PDAF provides the following filter algorithms for data assimilation. All filters are fully implemented, optimized and parallelized.

Local filters:

  • LSEIK (Nerger et al. (2006))
  • LETKF (Hunt et al. (2007))

Global filters:

  • SEIK (Pham et al. (1998a, 2001), the implemented variant is more detailed described by Nerger et al. (2005))
  • ETKF (The implementation follows Hunt et al. (2007) but without localization)
  • SEEK (The original formulation by Pham et al. (1998)
  • EnKF (The classical formulation with perturbed observations by Evensen (1994)
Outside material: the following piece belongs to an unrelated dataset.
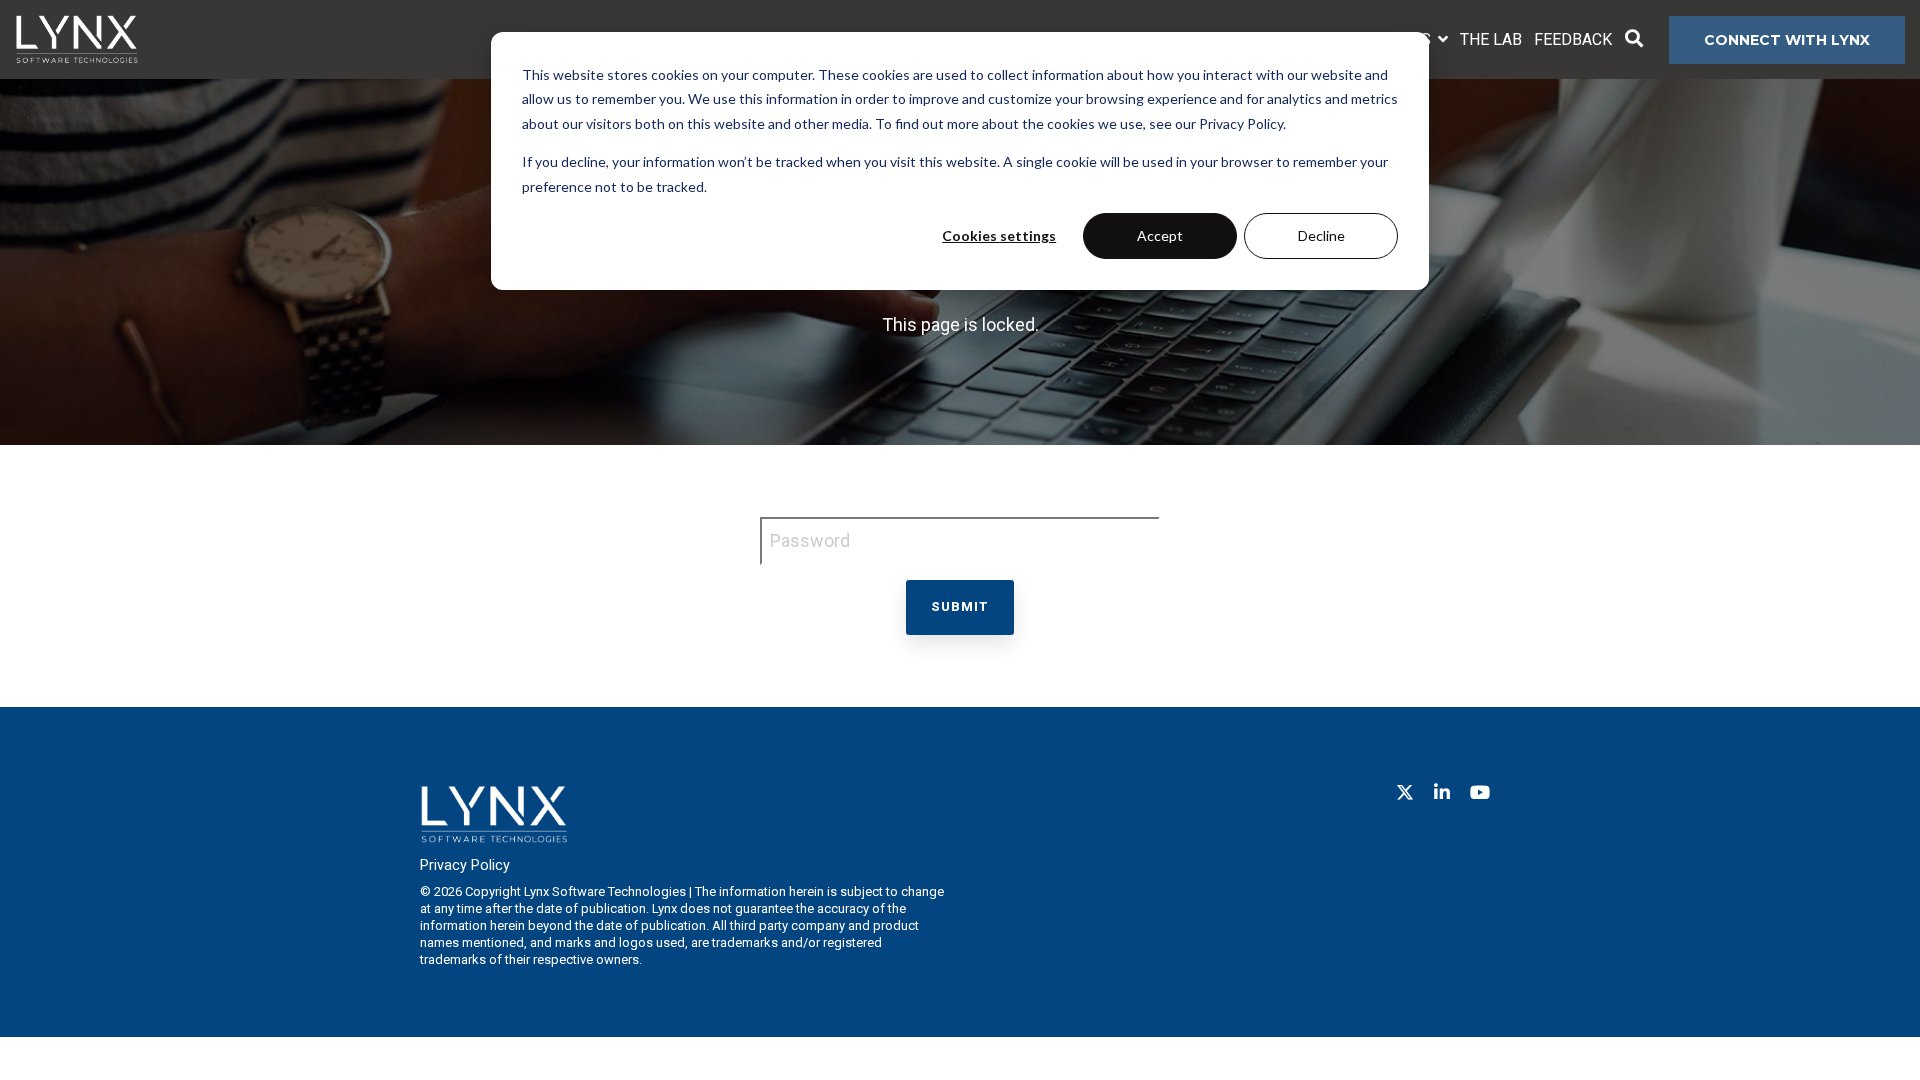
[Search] (1634, 40)
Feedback (1573, 39)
Simplifying the implementation

PDAF simplifies the implementation of data assimilation systems using existing model code by the following:

  1. PDAF provides fully implemented, parallelized, and optimized ensemble-based algorithms for data assimilation. Currently, these are ensemble-based Kalman filters like the LSEIK, LETKF, and EnKF methods.
  2. PDAF is attached to the model source code by minimal changes to the code. These changes only concern the general part of the code, but not the numerics of the model. In addition, a small set of routines is required that are specific to the model or the observations to be assimilated. These routines can be implemented like routines of the model.
  3. PDAF is called through a well-defined standard interface. This allows, for example, to switch between the LSEIK and LETKF methods without additional coding.
  4. PDAF provides parallelization support for the data assimilation system. If your numerical model is already parallelized, PDAF enables the data assimilation system to run several model tasks in parallel within a single executable. However, PDAF can also be used without parallelization, for example to test small systems.
  5. PDAF does not require that your model can be called as a subroutine. Rather PDAF is added to the model and the formed data assimilation system can be executed pretty much like the model-program would without data assimilation.